アテネのメトロ入門     2015年9月体験


アテネに行ったとき、少しだけメトロに乗りました。ギリシャのメトロ体験をたぐってみました。

アテネMTアッチキ駅と電車201509 (2)
( 落書きいっぱいでも元気に走るアテネのメトロ )

アテネのメトロも1路線を除き、2004年のオリンピック開催決定前後に整備が始まった公共交通機関です。ギリシャ経済危機で整備計画は遅れたかも知れませんが、いまでも少しずつ延伸されているようです。

アテネ地下鉄路線図2020
( アテネのメトロ路線図。2020年9月現在 )

メトロ路線図の青い線の右の地図外の場所がアテネ国際空港です。「エレフテリオス・ヴェニゼロス空港」という名前ですが、日本人には発音しにくいです。
アテネのレフテリオス ヴェニゼロス空港鉄道駅連絡通路201509
( 空港ビルからアテネ空港駅につながる連絡歩道橋 )
アテネ空港駅停車中のメトロ車両201509
( 空港駅で都心へ向かうメトロの始発電車 )

地図で分かるように、メトロは4路線があります。他にLRT式の市電が2路線ありますので、アテネには6路線の都市鉄道があります。日本のJRのような電車は都心部では走っていません。
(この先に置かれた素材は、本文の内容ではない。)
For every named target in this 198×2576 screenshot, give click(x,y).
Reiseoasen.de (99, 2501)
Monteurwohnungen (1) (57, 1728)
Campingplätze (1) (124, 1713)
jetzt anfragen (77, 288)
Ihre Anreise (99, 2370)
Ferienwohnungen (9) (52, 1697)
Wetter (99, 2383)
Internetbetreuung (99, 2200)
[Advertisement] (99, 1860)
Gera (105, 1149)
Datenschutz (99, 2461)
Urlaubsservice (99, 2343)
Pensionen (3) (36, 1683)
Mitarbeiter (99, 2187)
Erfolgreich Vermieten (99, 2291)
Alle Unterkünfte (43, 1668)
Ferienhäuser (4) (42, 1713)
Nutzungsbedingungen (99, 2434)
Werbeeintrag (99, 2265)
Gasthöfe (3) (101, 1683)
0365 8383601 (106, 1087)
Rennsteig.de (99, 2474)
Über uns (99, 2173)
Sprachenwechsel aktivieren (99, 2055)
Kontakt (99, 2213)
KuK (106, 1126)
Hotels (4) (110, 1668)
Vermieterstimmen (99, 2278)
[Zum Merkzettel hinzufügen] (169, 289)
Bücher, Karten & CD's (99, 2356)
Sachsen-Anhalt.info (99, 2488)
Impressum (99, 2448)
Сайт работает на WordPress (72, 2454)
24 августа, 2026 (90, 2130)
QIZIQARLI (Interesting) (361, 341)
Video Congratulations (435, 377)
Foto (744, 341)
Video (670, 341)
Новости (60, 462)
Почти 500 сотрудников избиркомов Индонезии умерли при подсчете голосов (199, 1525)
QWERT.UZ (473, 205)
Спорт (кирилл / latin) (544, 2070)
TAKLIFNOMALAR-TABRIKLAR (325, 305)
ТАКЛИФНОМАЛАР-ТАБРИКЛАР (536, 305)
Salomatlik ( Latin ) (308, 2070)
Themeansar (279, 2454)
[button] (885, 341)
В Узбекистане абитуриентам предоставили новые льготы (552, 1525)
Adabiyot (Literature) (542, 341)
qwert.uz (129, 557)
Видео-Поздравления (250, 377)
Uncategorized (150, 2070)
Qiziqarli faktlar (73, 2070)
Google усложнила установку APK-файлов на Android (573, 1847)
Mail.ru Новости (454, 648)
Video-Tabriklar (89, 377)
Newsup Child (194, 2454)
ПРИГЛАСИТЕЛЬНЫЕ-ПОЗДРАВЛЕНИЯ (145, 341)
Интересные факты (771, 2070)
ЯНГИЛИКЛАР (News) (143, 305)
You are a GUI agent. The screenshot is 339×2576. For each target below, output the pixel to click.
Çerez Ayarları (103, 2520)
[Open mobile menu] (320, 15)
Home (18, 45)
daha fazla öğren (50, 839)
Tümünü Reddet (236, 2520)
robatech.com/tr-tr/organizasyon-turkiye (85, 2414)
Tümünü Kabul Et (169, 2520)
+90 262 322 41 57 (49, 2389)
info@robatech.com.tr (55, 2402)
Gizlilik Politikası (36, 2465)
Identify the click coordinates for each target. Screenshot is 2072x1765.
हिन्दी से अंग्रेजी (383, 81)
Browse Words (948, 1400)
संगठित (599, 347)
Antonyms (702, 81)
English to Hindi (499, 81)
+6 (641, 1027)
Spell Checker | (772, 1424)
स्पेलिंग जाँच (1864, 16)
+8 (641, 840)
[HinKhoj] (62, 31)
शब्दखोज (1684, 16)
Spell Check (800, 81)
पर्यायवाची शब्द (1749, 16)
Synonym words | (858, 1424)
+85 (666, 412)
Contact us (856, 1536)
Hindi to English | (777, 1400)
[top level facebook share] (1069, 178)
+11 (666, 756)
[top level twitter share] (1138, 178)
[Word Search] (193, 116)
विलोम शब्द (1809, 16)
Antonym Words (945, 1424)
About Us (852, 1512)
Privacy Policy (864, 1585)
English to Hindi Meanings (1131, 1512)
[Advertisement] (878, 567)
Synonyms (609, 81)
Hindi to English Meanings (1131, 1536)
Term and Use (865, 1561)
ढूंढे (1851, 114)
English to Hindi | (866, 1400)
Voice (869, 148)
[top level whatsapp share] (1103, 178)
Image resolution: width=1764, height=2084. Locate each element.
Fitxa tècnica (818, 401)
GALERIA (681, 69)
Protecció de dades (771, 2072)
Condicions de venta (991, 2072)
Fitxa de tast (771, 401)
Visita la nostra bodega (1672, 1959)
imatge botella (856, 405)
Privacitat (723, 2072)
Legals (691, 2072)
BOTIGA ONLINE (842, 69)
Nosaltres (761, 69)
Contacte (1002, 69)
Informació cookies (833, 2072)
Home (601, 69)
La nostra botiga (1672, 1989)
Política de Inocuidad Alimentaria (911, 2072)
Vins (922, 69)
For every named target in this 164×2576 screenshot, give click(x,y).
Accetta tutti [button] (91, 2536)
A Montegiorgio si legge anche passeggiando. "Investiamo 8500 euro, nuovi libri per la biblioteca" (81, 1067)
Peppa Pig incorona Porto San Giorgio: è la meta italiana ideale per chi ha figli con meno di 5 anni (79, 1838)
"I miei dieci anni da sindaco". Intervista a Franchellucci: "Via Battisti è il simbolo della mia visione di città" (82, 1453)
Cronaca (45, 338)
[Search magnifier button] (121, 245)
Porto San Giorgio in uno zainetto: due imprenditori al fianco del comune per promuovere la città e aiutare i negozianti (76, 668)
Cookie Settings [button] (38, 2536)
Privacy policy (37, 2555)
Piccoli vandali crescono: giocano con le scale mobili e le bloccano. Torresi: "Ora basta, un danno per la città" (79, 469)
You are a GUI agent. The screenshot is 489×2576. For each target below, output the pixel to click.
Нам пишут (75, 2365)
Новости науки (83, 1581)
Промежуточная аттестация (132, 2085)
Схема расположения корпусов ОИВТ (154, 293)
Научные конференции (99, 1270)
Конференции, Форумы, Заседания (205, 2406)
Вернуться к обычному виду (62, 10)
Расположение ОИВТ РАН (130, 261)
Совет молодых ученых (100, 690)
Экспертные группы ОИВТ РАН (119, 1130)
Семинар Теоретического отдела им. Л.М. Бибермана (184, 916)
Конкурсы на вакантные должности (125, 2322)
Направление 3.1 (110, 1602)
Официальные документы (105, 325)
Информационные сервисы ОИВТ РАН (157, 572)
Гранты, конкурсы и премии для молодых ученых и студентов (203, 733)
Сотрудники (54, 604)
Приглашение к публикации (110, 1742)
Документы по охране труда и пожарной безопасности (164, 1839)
アテネのメトロは他国の技術を導入したので、全体の雰囲気は世界共通仕様。あえて言うとスペインのメトロの雰囲気に似ています。ギリシャらしさはほとんどありません。駅の構内に工事中に出土した遺物を展示する手法も、よその国でもあります。電車が落書きだらけなんて、いまさら言うまでもないことです。

観光客がよく利用するのは、青い系統と緑色の系統でしょう。アテネ観光の基点シンタグマ広場や、パルテノン神殿やショッピング・ゾーンに近いモナスティラキ駅を通るからです。
アテネMTシンタグマ駅入口風景201509
( メトロのシンタグマ広場駅入口のひとつ )
アテネMTシンタグマ駅構内風景201509 (3)
( メトロのシンタグマ駅構内 )

「メトロは治安がいまいち」というコメントをブログに載せている人がいますが、さもありなんです。キップのチェック機はありますが、ゲート式の改札口がないので、誰でもプラットホームに入って来られるし、キセル乗車も難しくありません。2020年現在は、どうなっているか知りませんが、改札口は設置した方がいいと思います。

アテネのメトロは、線路の幅が標準軌の第3軌条方式で、電車は右側通行です。都心部を抜けると地上区間が多いです。明るい陽光を浴びながらアテネ郊外の街並みを眺めるのもよいかも知れません。パルテノン神殿周辺のごくごく狭い観光地区を離れると、車窓には、世界中のどこにでもあるようなマンション街やこじんまりした戸建て住宅が延々と並んでいます。ギリシャのイメージとは全然異なる現代都市風景に観光客はがっかりかも知れません。

アテネMTモナスティラキ駅と電車201509 (2)
( アッティキ駅北方を走る電車 )
アテネMTメトロ車内201509
( 車内は意外ときれいでシンプル )

ちょっとだけ足を伸ばして緑色系統の南の終点ピレエフス駅まで来ました。この路線は、かつての近郊鉄道が原型なので地上区間も多く、ピレエフス駅も「地下鉄の駅」のイメージとはまったくありません。ドーム屋根に覆われた長距離列車の始発駅のような雰囲気でした。
アテネMTピレウス駅と港201509 (1)
( メトロの終点のひとつピレエフス駅 )

アテネ観光を計画中の皆さんも、そして私も、世界標準仕様のメトロ体験を楽しみ、アテネならではの一コマを探してみましょう。